Data for the task:
+++
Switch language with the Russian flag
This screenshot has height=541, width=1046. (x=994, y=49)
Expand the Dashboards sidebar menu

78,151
+++
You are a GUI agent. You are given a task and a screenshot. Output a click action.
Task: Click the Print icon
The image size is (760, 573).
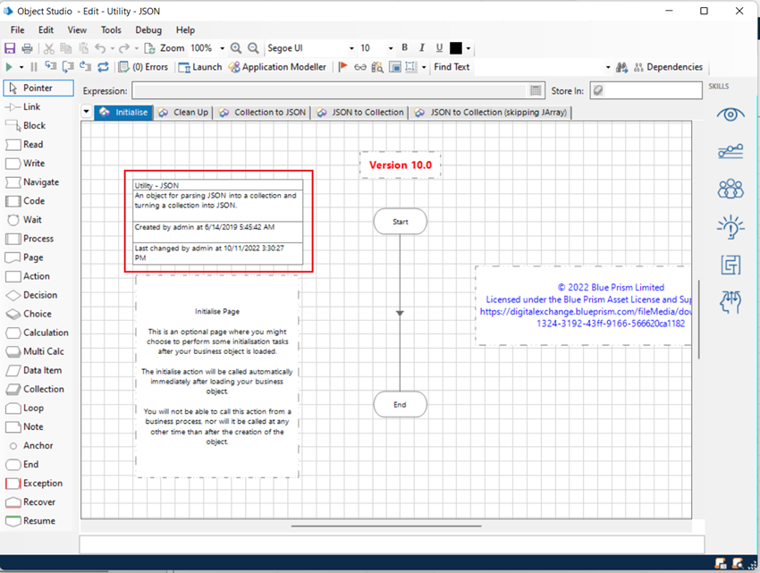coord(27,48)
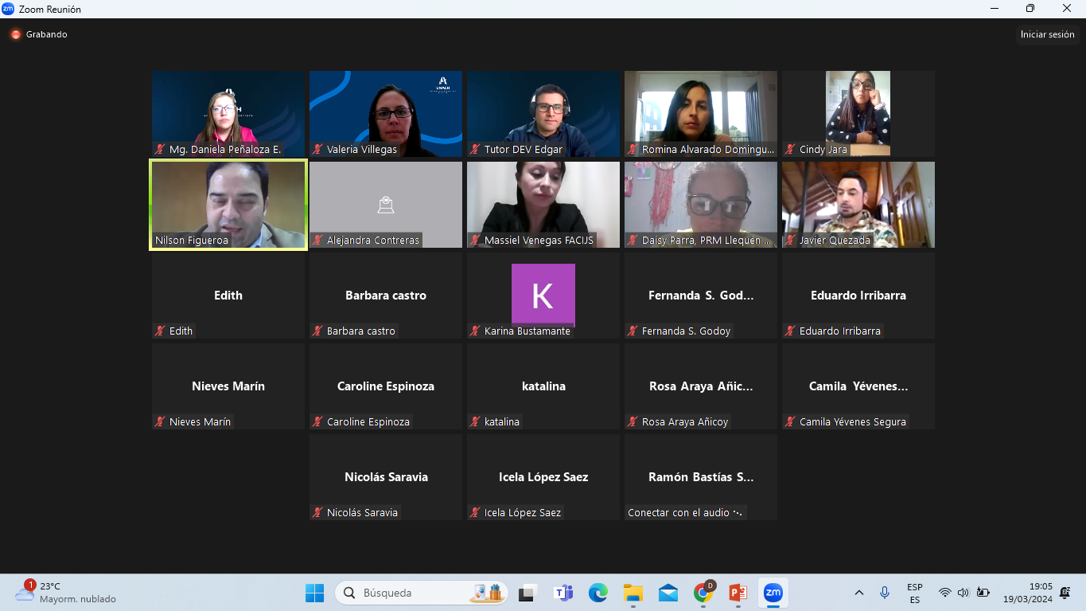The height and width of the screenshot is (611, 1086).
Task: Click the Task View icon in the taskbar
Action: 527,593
+++
Direction: Return the lines starting at the line containing "You are a GUI" and ending at the line containing "Action: 527,593", without the pictures.

Correct answer:
You are a GUI agent. You are given a task and a screenshot. Output a click action.
Task: Click the Print icon
The image size is (760, 573).
coord(27,48)
The height and width of the screenshot is (611, 1086).
Task: Click the Task View icon in the taskbar
Action: 527,593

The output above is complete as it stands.